Go through the material under this sentence. Return every line holding "computer".

*** Begin section ***

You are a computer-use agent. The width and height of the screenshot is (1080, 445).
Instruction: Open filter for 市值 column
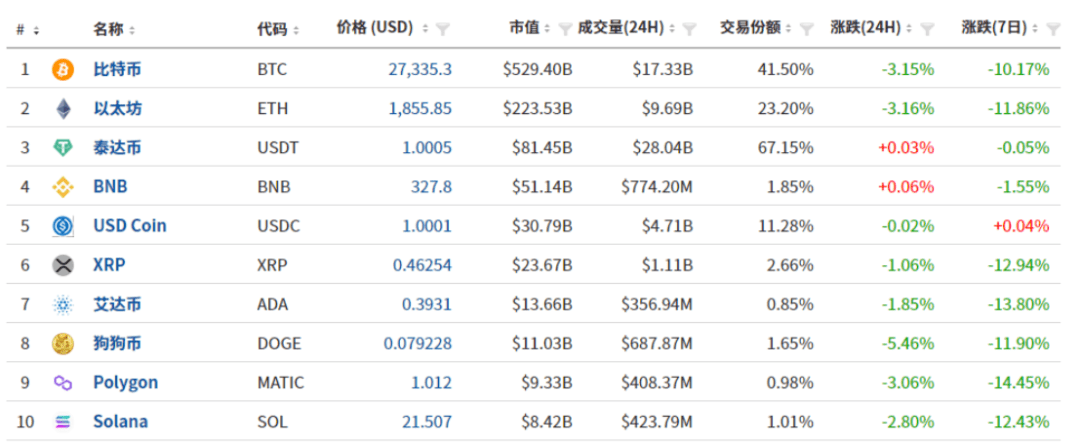click(x=565, y=29)
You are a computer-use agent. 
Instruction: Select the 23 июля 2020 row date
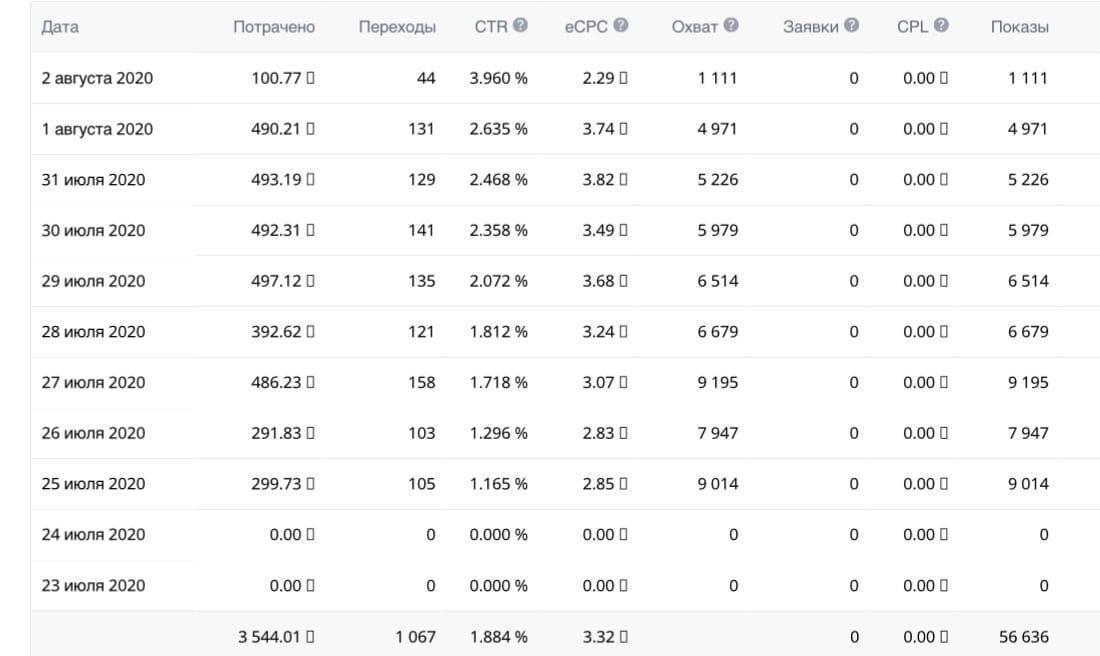coord(93,585)
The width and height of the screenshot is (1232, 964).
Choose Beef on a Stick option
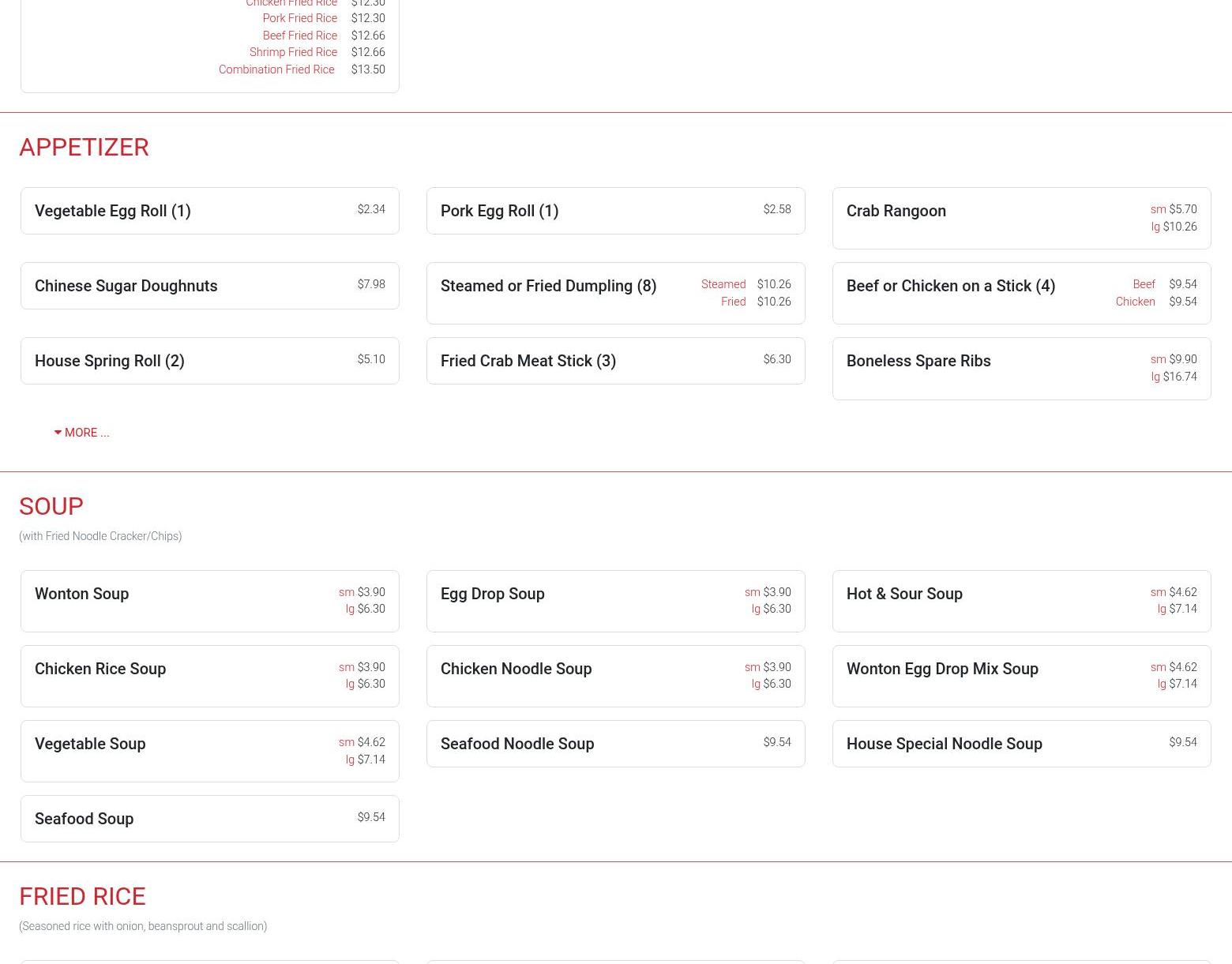(1144, 284)
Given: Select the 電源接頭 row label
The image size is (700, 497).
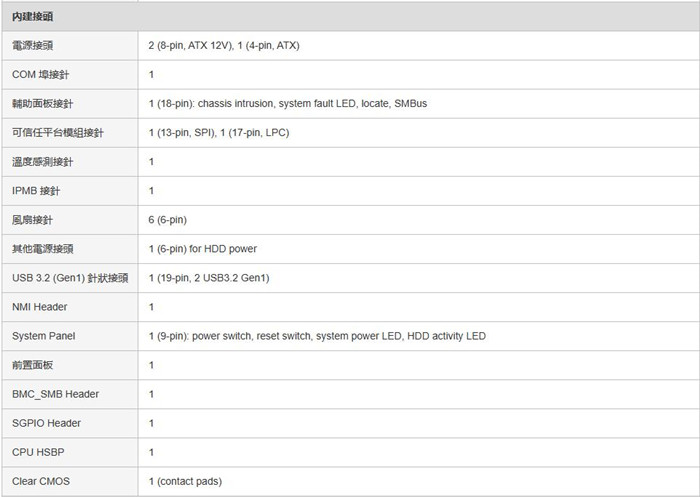Looking at the screenshot, I should [33, 46].
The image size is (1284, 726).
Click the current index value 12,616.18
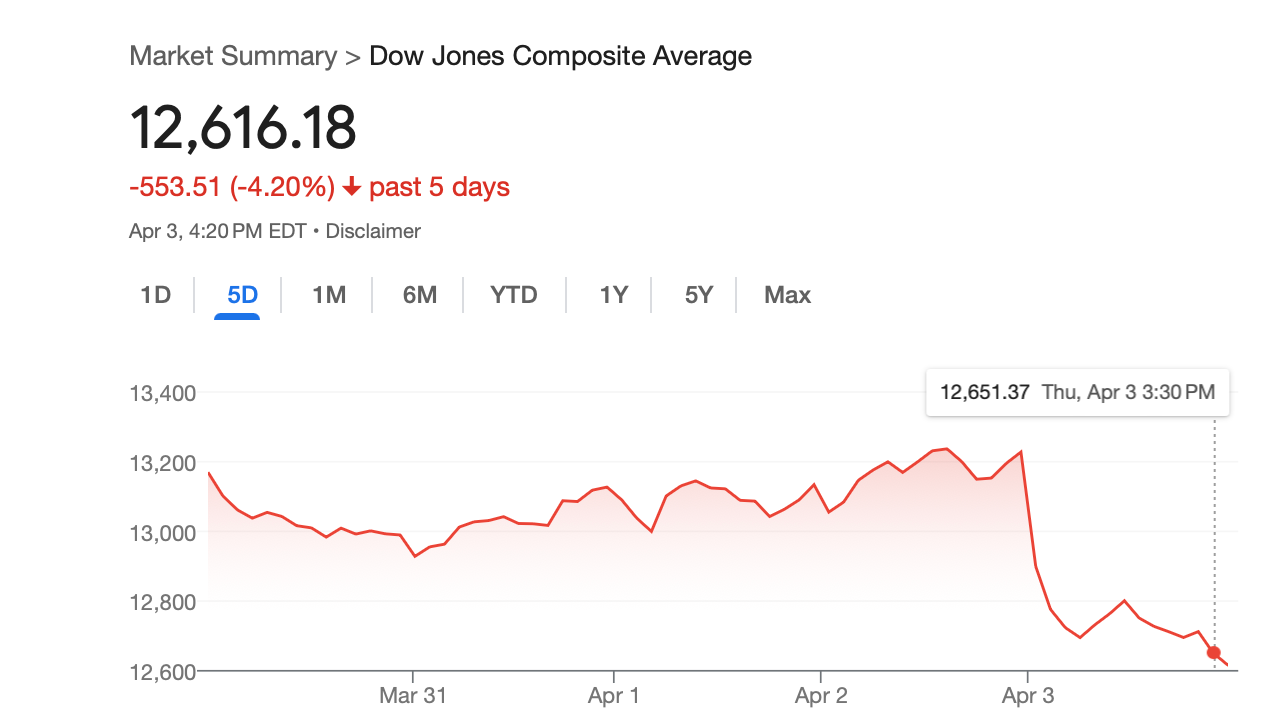click(x=244, y=127)
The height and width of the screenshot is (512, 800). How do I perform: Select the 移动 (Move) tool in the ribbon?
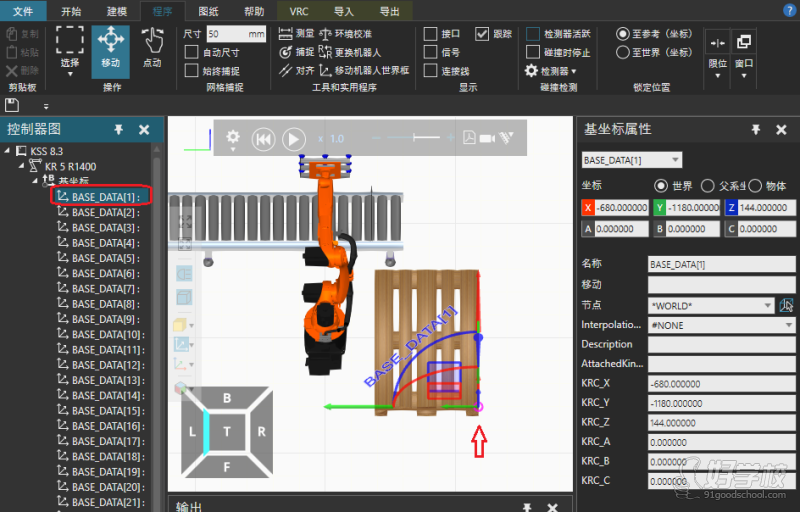tap(110, 47)

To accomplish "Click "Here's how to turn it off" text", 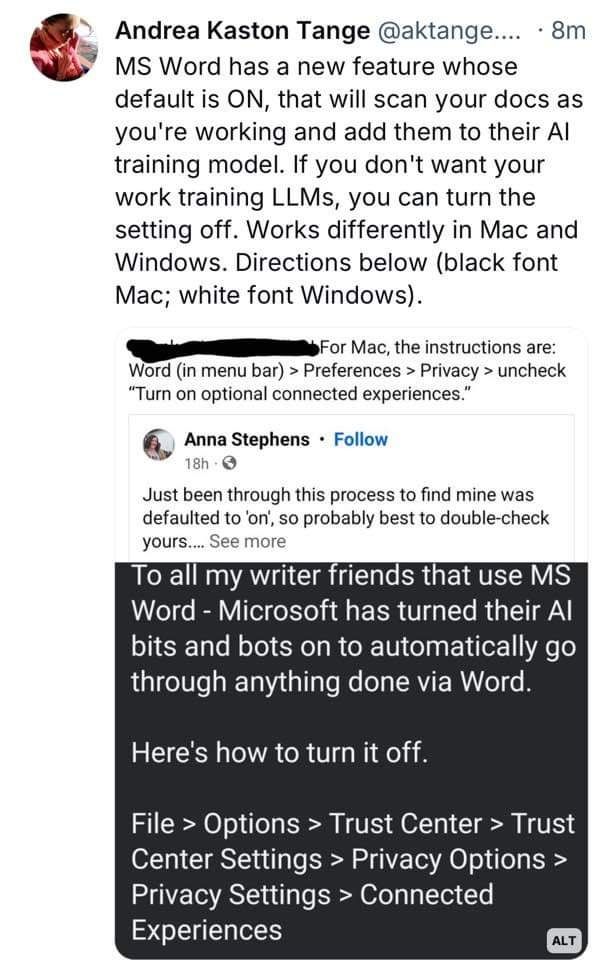I will [279, 752].
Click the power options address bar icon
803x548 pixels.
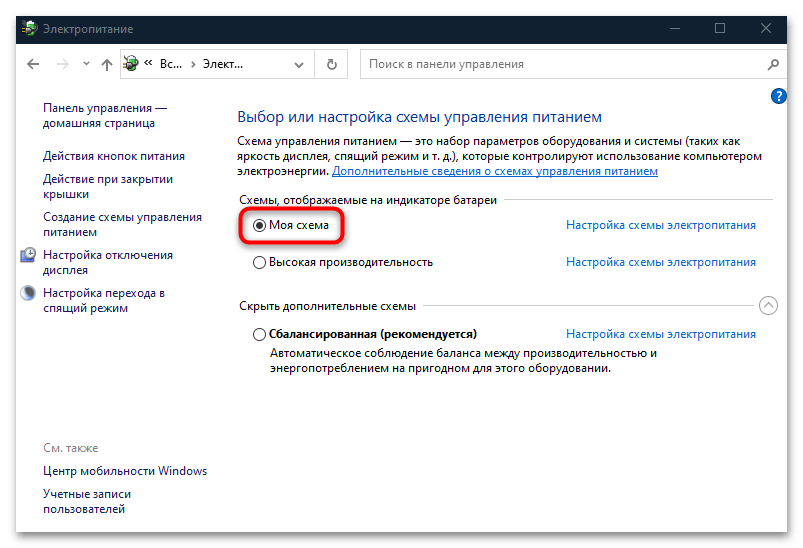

*** End section ***

■ WRITTEN RESPONSE:
You are a computer-use agent. The width and height of the screenshot is (1080, 445).
You are a computer-use agent. 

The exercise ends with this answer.